**WORK TO BE COMPLETED:** Render the lines from the one containing "Find the location of a" through the last line, inclusive, as a numbered list. Skip blank lines and leave the pictures out.
====== DATA TO USE ======
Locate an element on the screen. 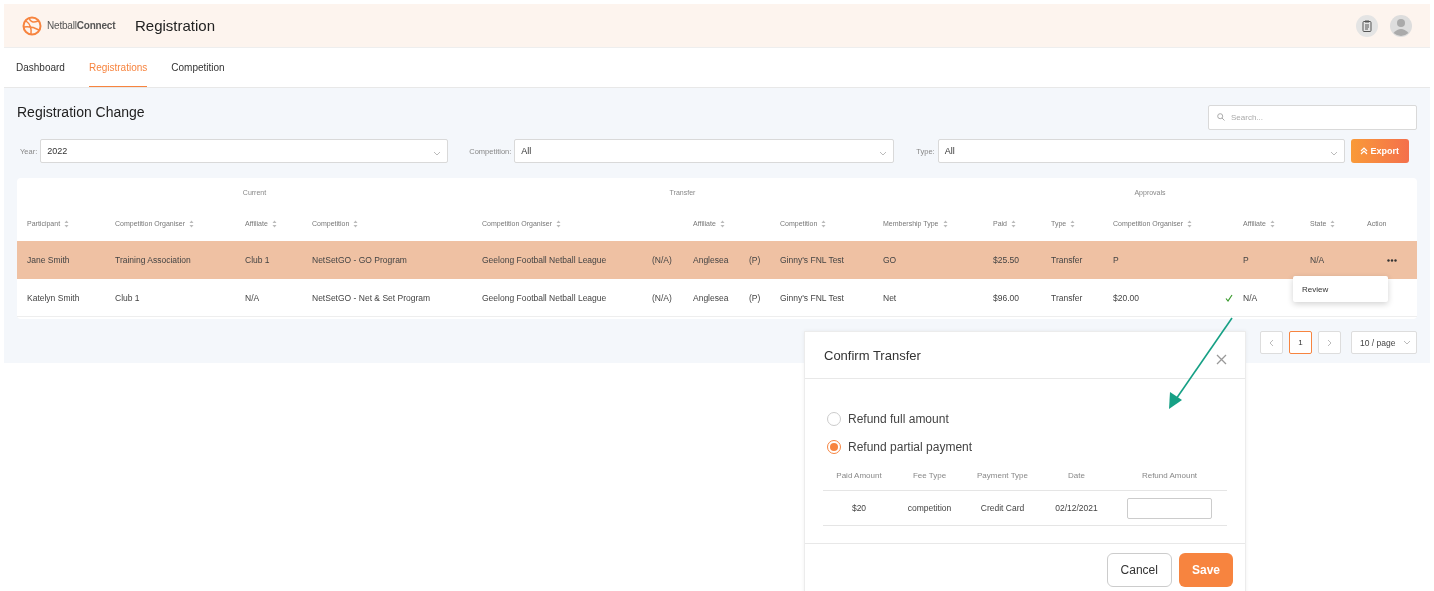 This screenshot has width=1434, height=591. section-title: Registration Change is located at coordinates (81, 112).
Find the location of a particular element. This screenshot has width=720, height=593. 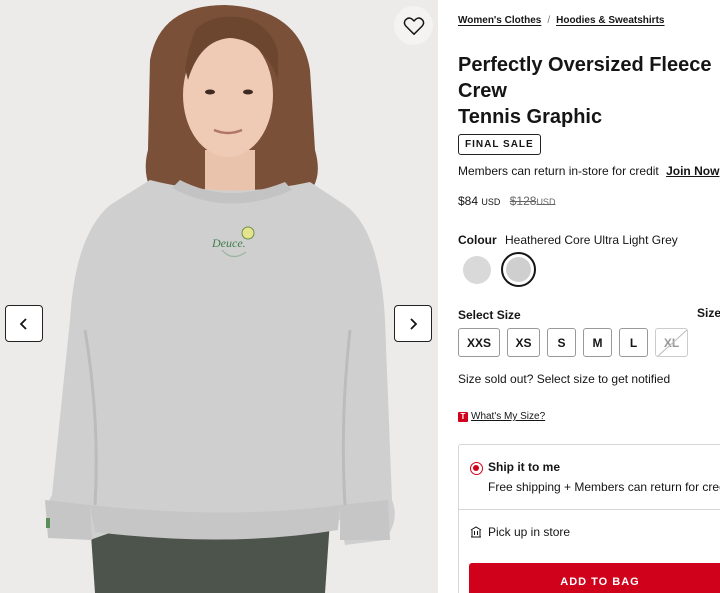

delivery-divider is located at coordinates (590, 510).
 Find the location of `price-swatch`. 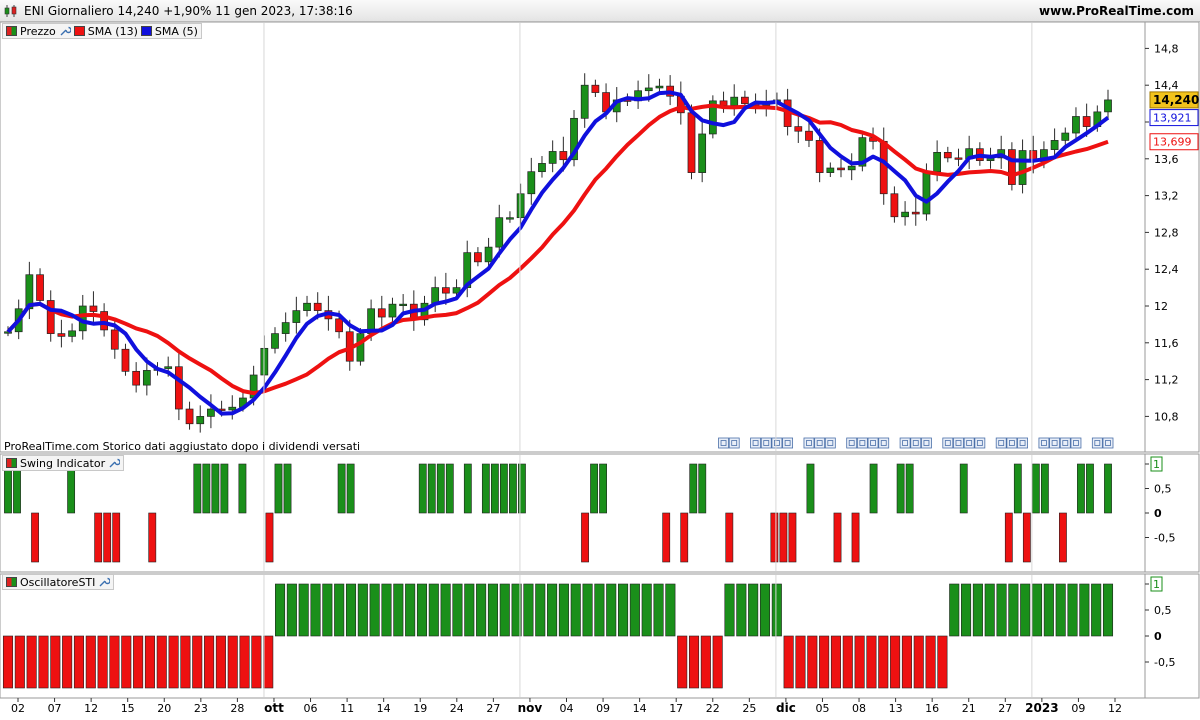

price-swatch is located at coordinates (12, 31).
======
**REPLY:**
1. Find the location of a particular element. This screenshot has width=720, height=593. 
2. delivery-divider is located at coordinates (590, 510).
3.  Find the location of `price-swatch`. 
4. price-swatch is located at coordinates (12, 31).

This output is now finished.